Let me also mention a university for Open and Distance Learning, the Al Quds Open University, that started up in 1985. Their first study center in Jerusalem started operating in 1990. It currently operates through 9 study centers, in the major cities of Palestine, and they have about 10.000 students. This university has barely any library services, but rely very much on specially made text-books and the good will of other university libraries.
In addition to these, you have a university in Hebron with a functioning library, and one more in Gaza with a very weak library.
There are also a number of colleges giving vocational training spread out through Palestine, and many of these have medium to good collections, but seldom qualified staff.
Library and Information Science education
The educated librarians in Palestine, have got their education from all over the world: Leningrad, Cairo, Leeds, Amman, Kiev, Sofia, - and many others. The library cultures they bring back are very different, and has an impact on the possibilities to standardize and cooperate. The libraries of Palestine are in need of an institution that could develop a Library and Information Science adapted to their needs. At the moment there is no faculty of Library and Information Sciences, or any other professional LIS-activity at an academic level, in Palestine.
A study conducted by the Palestinian Ministry of Higher Education some years ago, looked at the possibility of establishing a library education at one of their universities. The background information they brought together, has been sent to a british library expert to be evaluated, and they are expecting recommendations to come from him in a few months time. One possible outcome of this, could be an education on diploma-level to be established at Al Quds University.
Let me give a few comments on the school libraries also. There are three types of schools in Palestine. The private schools have, as one would expect, the best libraries.

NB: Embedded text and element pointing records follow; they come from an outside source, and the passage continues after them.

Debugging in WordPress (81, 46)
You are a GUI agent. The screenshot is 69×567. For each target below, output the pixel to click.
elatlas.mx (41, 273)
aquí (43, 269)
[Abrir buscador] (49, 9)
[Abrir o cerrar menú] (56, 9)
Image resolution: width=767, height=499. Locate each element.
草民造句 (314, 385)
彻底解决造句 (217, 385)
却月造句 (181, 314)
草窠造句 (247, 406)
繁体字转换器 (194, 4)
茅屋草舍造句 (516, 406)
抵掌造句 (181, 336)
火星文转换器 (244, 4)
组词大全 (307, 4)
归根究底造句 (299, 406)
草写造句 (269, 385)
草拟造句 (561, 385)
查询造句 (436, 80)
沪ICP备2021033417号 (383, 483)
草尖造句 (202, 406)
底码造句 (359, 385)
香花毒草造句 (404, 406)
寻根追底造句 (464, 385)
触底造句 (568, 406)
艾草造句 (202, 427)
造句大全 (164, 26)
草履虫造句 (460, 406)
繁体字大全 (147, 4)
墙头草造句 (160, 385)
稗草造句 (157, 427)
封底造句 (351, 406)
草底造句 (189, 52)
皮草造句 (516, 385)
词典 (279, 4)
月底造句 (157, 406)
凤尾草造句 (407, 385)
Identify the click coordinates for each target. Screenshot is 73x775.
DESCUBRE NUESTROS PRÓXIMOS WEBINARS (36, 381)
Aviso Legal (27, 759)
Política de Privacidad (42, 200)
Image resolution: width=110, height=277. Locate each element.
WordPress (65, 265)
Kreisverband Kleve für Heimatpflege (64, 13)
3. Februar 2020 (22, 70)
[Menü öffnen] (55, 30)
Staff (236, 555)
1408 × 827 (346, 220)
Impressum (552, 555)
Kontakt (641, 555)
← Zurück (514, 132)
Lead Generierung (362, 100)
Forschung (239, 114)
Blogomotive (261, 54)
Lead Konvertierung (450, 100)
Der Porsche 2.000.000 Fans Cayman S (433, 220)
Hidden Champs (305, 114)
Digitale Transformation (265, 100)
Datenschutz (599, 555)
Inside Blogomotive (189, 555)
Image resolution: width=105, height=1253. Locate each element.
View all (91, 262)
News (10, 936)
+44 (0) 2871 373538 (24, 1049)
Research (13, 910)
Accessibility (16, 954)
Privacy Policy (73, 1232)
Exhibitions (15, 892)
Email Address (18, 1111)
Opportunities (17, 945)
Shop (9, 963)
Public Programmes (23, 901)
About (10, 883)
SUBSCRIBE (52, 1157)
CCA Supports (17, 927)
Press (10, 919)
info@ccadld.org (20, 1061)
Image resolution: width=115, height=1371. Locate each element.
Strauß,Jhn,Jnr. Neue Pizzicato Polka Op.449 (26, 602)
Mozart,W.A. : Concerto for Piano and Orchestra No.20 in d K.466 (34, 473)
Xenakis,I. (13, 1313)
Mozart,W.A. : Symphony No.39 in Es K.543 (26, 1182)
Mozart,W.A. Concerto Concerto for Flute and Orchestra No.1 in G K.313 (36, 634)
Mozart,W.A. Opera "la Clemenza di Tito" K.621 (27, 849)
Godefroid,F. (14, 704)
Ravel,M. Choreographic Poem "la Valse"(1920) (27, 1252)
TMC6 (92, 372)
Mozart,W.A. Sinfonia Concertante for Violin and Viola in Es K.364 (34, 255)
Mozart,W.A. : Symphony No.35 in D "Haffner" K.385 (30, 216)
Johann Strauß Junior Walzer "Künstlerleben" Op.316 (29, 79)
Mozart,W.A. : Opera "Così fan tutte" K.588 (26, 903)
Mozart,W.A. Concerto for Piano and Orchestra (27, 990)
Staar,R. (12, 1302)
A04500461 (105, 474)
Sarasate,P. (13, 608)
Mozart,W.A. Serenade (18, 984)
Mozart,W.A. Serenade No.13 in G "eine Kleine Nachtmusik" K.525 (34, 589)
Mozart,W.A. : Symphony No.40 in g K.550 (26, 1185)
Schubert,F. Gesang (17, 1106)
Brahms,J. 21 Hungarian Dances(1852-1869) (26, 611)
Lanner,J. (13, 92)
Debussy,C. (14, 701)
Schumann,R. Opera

I have not come across any aggregated data on the situation of the library services in these schools. But the impression I have from personal visits, and comments given by palestinians attending private schools, is that most of these schools have libraries, often with reasonably good premises and collections. The impression is also that the staff seldom has received qualifications in library skills from any course or studies outside the school.
The governmental schools, run by the Palestinian National Authority, are developing, but slowly. The Ministry of Education show activities that promote the development of libraries and encourage reading habits, but with very limited budgets. Since the Oslo-process started giving them civil authority in a number of cities, they have now got the responsability of 1230 governmental schools, with more than half a million pupils. Less than 40 % of these schools have libraries at the moment.
The third category, the libraries for schools in the Refugee camps, also has a hard time. UNRWA is responsible for these, and they have budgets and people responsible for library services. But the ground they should cover is tremendous. UNRWA operates more than 650 schools in its five fields of operation, which in the 1998/1999 scholastic year had an enrollment of 458.716 pupils. Of the 13.915 educational staff who run the schools, very few are allocated to running or developing library services. In some of the larger schools, the libraries have been given extra resources to function as "central school libraries", serving other UNRWA school libraries in the area, as well as its own school. One example is the school library of the Kalandiya Refugee Camp just north of Jerusalem, where they also have an experienced librarian in charge of the services.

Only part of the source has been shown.